Sous les décombres, cuisines et étables
Située à l’est du cardo, dans la partie nord du site actuel, cette large résidence urbaine se compose d’une cour encadrée de trois bâtiments en U. En raison de la déclivité du terrain, on y accède par un escalier depuis le cardo. Pour Julie Bonnéric, « la céramique a permis de dater sa destruction, très probablement, du tremblement de terre de 749. Grâce à l’effondrement de l’étage, une partie du matériel a été conservée en place. » Ainsi, au rez-de-chaussée de l’aile est, les fouilleurs ont mis au jour des auges, du fumier et de la terre battue signalant une probable étable. Dans cette même pièce, une marmite de cuivre entière, dotée d’un bandeau et d’anses en fer et en plomb, a été découverte dans un parfait état de conservation.
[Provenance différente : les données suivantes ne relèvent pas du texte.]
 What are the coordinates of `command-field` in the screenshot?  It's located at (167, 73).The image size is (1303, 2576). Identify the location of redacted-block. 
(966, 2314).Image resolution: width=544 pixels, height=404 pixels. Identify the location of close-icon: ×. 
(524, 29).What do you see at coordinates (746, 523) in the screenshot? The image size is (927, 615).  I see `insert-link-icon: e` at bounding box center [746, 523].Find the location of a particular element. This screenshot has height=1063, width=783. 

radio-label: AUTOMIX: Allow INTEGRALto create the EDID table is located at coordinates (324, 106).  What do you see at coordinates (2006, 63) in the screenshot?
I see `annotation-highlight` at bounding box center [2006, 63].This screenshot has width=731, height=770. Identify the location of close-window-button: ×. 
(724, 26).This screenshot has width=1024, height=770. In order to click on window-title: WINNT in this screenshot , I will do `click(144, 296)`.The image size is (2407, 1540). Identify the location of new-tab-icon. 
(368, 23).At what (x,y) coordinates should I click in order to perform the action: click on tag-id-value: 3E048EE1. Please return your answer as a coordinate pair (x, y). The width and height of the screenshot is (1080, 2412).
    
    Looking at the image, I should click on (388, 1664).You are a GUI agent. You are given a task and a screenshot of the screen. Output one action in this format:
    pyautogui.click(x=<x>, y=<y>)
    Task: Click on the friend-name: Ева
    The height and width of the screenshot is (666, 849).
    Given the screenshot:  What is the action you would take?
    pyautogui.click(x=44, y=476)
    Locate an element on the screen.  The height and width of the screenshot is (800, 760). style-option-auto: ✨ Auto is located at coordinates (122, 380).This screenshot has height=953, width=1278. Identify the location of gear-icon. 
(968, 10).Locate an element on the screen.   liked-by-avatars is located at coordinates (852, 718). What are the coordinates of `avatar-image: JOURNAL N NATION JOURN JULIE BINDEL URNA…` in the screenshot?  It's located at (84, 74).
Quant à la couche d’effondrement de l’étage, elle recelait seize contenants de stockage, avec de la céramique, très homogène, d’époque omeyyade tardive. Dans une berme restante de la fouille antérieure, des tesselles de mosaïques et des restes d’enduits peints multicolores à décor géométrique ont été relevés provenant de l’étage, ce qui va permettre de restituer une partie du décor. Enfin, à l’angle nord-est du bâtiment, des cendres et des ossements de faune (poulets, chameaux et caprins) ainsi que des céramiques culinaires pourraient indiquer une cuisine.
Chaudron trouvé dans la couche d’effondrement. © Ahmad Dhaher, 2022, Eastern Jarash Project
La maison d’un marchand ?
Le bâtiment, de taille considérable, plus de 750 m2, jouxte le cardo où s’alignaient autrefois des boutiques. S’agit-il de la maison d’un marchand ? L’objectif de la dernière mission était de comprendre son lien avec la rue commerçante et le souk implanté plus au sud. « La boutique donnant sur le cardo a été réaménagée en entrée et des éléments de ferrure ont été retrouvés sous la couche d’effondrement. Nous cherchons à restituer le mécanisme de cette porte en bois monumentale qui mesurait 4 m de large », précise Julie Bonnéric.
Si la date de construction du bâtiment reste incertaine, il est possible d’en dresser une chronologie relative. À la période hellénistique ou romaine, l’emplacement sert de carrière, puis il est réoccupé comme espace artisanal à l’époque romaine, les zones de taille étant réaménagées. Sous les Byzantins, l’espace est nivelé et le bâtiment est construit. Afin de réaliser la cour, les carrières sont remblayées et une partie pavée. Cette résidence à fonction domestique connaît des modifications jusqu’au VIIe siècle avec la construction de nouvelles salles dans la cour. Pourquoi avoir réduit la taille de cette dernière ? « L’évolution des structures familiales ou de l’organisation sociale pourrait expliquer la modification du plan. La construction du four que nous avons découvert révèle l’usage nouvellement artisanal de l’espace », détaille Julie Bonnéric. Si la fouille ne répond pas à la question initiale sur la limite orientale de la ville, elle offre toutefois une meilleure connaissance des bâtiments à étage avec escaliers à l’échelle de la région. Ici, le tremblement de terre a permis de conserver ce que l’abandon des sites a fait disparaître ailleurs…
Fragment d’enduit peint provenant de l’étage. © Solène Mathieu, 2024, Eastern Jarash Project
Reconstruction de l’escalier monumental du temple de Zeus
En parallèle de ce projet, la Jordanie et la France ont signé en novembre dernier un accord en vue de la reconstitution partielle du grand escalier du temple de Zeus à Jérash. En effet, il était composé de deux terrasses, supérieure et inférieure, autrefois reliées par un escalier monumental aujourd’hui détruit. Le projet, qui devrait s’achever dans 2 ans, rendra au temple son aspect unifié. C’est aussi l’aboutissement d’une coopération fructueuse entre l’IFPO et le département des Antiquités de Jordanie, qui dure depuis plus de 40 ans.